Last Friday, President Trump signed into law two appropriations bills that extend government funding while also dealing with several of the tax extender provisions and repealing some Obamacare taxes.
Both H.R. 1158, Consolidated Appropriations Act, and H.R. 1865, Further Consolidated Appropriations Act, averted a government shutdown that would have commenced on Dec. 21, 2019 without this sweeping $1.4 trillion spending package being passed into law. Most of the new Act outlines how the government will appropriate the federal budget funding across numerous departments and programs, including the Treasury Department.

WRITTEN INSTRUCTION A →
Answer these questions about the appropriations bills passage, one per line, marked (i), (ii), and (iii):
(i) On what date would the government shutdown have begun?
(ii) What was the dollar size of the spending package?
(iii) Which department is named as one that the new Act's budget funding covers?

RECORDS SHOWN →
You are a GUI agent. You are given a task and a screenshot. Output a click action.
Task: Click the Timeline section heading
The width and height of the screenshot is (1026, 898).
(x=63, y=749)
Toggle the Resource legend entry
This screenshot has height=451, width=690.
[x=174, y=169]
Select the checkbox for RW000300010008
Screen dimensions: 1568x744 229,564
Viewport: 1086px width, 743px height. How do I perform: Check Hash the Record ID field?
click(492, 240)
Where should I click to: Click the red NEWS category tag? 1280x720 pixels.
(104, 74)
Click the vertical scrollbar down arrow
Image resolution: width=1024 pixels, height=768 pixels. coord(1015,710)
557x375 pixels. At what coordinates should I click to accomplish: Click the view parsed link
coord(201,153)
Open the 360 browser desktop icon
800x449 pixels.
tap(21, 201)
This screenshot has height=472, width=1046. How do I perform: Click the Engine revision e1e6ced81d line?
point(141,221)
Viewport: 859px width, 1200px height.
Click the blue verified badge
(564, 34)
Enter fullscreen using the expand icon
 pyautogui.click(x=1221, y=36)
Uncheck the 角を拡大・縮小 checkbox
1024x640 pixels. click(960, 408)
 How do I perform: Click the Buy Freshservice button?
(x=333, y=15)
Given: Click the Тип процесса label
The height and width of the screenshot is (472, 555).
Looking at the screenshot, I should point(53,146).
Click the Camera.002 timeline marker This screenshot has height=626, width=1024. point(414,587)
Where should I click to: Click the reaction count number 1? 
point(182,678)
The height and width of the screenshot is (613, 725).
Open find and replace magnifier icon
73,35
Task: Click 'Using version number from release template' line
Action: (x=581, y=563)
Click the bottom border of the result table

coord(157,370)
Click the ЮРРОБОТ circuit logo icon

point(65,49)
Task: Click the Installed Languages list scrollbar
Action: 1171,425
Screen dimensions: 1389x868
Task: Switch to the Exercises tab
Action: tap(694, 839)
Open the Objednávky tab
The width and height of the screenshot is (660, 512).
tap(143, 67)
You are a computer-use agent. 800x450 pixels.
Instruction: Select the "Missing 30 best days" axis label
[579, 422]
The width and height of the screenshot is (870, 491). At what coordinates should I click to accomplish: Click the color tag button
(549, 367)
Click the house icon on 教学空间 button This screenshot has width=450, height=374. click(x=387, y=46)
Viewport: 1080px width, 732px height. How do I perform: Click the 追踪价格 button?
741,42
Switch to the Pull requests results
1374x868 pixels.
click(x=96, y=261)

WRITTEN INSTRUCTION B → In the listing, rewrite the lines from the line with "557x375 pixels. At" to the line with "point(141,221)", replacing "browser" with "launcher" and leaving everything else unchanged.

SOLUTION A →
(i) Dec. 21, 2019
(ii) $1.4 trillion
(iii) The Treasury Department

SOLUTION B →
557x375 pixels. At what coordinates should I click to accomplish: Click the view parsed link
coord(201,153)
Open the 360 launcher desktop icon
800x449 pixels.
tap(21, 201)
This screenshot has height=472, width=1046. How do I perform: Click the Engine revision e1e6ced81d line?
point(141,221)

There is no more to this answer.